Success Stories

Need-to-share principle as a growth driver: cornerstone for scalable GenAI use cases

Industry: Automotive OEM | Period: 3 months | Team size: 2 consultants

Data has long been much more than the “new oil” – today it is at the heart of successful AI and analytics transformations. However, gaining valuable insights for people and algorithms from raw data remains one of the key challenges for companies that want to develop real competitive advantages through innovative technologies.
Our customer, a leading German car manufacturer, is facing precisely this challenge. The aim is to orchestrate the extensive existing database in such a way that innovative use cases relating to generative AI can be utilized to the maximum – while fully complying with both strict EU regulations and internal security guidelines.
Together with the specialist departments, IT and corporate security, our experts have developed a forward-looking solution that optimally addresses this area of conflict: A data object-based “need-to-share” approach that enables automated, secure and compliant data exchange, paving the way for sustainable innovation.

Author

Tim Naumann

Manager

Challenge: How silos and processes make access to company data more difficult

In medium-sized and large companies – such as our project customer – there are often hurdles that limit company-wide data availability:
  • Restrictive approval mindset due to misunderstandings:
    While legal and regulatory requirements within the need-to-know principle are essential, they are often misinterpreted or over-applied. The result: too few users gain access to relevant information, while new access requests remain complex, time-consuming and subject to the burden of proof on the part of the data consumer.
  • Complex role and rights concepts with long approval processes:
    Authorization concepts and their associated application and approval processes have often grown historically and are therefore unsuitable for today’s digital, networked working methods of thousands of users. They are often tailored to a small group of users, which leads to a flood of approval requests and inefficient, sometimes blind or blanket approvals when they are transferred to different departments – and thus counteracts the original idea of the need-to-know principle.
  • One-sided focus on risk without considering added value:
    In the context of corporate security, the risk management of data access is usually the top priority. However, if the user group is expanded in a targeted and comprehensible manner, not only the potential risks of a data outflow increase, but also the business added value. For GenAI use cases in particular, it is therefore essential to always weigh up the potential benefits against the risks.
  • Application-oriented instead of data-oriented security:
    Information protection requirements are often classified at application or system level and based on the respective intended use. This leads to redundant and sometimes contradictory assessments of identical data in different contexts – and stands in the way of a genuine, data-oriented security strategy. The “data access islands” resulting from this setup are already hindering the implementation of classic use cases. However, they become real stumbling blocks for successful AI transformation, especially in company-wide use cases such as “chattable data”.

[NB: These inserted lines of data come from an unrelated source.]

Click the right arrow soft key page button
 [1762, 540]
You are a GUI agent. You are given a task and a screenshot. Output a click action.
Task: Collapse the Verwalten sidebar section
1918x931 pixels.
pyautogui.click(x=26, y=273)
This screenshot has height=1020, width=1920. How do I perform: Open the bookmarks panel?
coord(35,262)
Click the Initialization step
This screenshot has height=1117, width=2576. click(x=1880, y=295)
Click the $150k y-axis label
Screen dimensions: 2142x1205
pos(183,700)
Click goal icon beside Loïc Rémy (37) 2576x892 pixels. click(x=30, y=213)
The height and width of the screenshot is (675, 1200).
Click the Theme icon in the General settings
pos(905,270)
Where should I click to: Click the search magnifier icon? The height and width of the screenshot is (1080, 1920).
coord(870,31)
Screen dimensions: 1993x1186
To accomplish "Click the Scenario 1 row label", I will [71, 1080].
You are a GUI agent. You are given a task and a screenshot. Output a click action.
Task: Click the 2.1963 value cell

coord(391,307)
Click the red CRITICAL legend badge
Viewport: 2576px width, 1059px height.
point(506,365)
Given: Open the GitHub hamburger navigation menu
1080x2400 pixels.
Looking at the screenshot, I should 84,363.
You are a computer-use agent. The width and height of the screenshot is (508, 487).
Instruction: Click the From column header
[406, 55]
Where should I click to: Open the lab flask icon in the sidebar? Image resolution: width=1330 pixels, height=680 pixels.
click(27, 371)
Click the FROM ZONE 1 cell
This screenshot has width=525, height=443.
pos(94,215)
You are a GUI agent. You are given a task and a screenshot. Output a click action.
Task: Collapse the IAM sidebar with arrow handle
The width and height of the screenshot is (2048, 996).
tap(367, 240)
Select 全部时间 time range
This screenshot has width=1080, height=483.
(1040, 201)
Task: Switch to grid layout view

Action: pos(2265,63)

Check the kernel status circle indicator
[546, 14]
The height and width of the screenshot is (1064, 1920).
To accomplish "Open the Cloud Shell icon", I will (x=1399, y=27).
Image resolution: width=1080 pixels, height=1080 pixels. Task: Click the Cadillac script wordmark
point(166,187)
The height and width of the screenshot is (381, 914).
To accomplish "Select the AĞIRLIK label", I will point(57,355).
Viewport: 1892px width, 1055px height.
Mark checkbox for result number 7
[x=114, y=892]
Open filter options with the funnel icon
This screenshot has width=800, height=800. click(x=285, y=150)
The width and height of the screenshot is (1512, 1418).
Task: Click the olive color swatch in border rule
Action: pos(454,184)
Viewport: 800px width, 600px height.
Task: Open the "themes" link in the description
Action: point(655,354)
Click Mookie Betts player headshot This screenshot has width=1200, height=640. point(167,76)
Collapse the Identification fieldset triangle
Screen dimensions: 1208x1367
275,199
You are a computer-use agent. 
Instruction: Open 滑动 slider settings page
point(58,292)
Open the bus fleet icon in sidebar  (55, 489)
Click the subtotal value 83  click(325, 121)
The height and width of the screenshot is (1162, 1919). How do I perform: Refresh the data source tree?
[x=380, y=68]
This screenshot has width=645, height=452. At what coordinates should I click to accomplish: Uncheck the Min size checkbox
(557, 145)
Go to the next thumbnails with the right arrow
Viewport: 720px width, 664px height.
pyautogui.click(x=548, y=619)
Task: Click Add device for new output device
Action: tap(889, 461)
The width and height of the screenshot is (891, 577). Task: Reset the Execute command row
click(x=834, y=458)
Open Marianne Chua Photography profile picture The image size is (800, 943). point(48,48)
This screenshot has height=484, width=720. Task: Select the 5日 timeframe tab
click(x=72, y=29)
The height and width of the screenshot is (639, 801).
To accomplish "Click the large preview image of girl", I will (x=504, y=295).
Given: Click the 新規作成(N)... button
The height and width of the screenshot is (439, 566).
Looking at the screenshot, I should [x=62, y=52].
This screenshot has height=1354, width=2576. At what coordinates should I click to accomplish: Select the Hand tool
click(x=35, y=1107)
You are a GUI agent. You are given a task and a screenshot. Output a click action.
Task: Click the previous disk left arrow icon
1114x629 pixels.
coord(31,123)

Success Journey: The Need-To-Share Transformation with Ventum Consulting

01

Transparency about the status quo in risk processes and regulatory requirements
A comprehensive analysis of all data-related risk and approval processes ensured clarity across the organization regarding processes, data criticality and access authorizations. Together with Group Security, the regulatory requirements were then reviewed and the scope for a need-to-share principle was defined. A need-to-know principle remains necessary for certain external certifications - this was resolved by means of various data criticality levels and assigned person and role groups. In addition, the transparency gained has dispelled existing myths, for example regarding personal liability.

02

Development of a quick-win approach for pilot projects
In just a few weeks, two central IT platform projects demonstrated how access rights can be efficiently extended from individuals to groups of people - without extensive changes to approval processes or responsibility profiles. The key lay in the addition of an explicit opportunity assessment to the approval documents, whereby risks and business benefits were clearly juxtaposed - previously they were at most an implicit subject of discussion. This gave decision-makers a sound basis for quick, transparent approvals. This approach enables the need-to-share principle and can be transferred to other use cases in principle. However, it remains related to specific IT contexts or systems. However, the release of data objects "per se" is necessary if AI and analytics applications are to connect data sources efficiently and dynamically.

03

Data-centric & tool-supported central release process for data
For a comprehensive implementation of the need-to-share principle, a flexible, scalable solution is required that focuses on the business object as the central data model. Protection requirement classifications are stored directly and reusably on these objects and can therefore be used for all applications. This enables the automatic release of non-critical data and speeds up the process for critical data by providing information for the risk-benefit assessment. The basic requirement is a central, company-wide data catalog (business object repository) with mapping to the physical schemas. All business objects, including their protection class and need-to-share capability, can be accessed transparently. A machine-readable, semantically enriched catalog not only supports automated approvals, but also provides a company-wide ontology - an advantage for employees and AI systems alike when it comes to comprehensively understanding specific company data, especially when it comes to specific company data whose correlations are not apparent from the general training data of the AI models.

The Impact at Launch

Summary & outlook: From proof of concept to scalable data excellence

The ability to share data securely and in a controlled manner across organizations is one of the key prerequisites for the success of data-driven innovations today – especially when it comes to scaling GenAI use cases. Even state-of-the-art technologies and AI tools cannot reach their full potential as long as there are access barriers and no effective need-to-share principle is established.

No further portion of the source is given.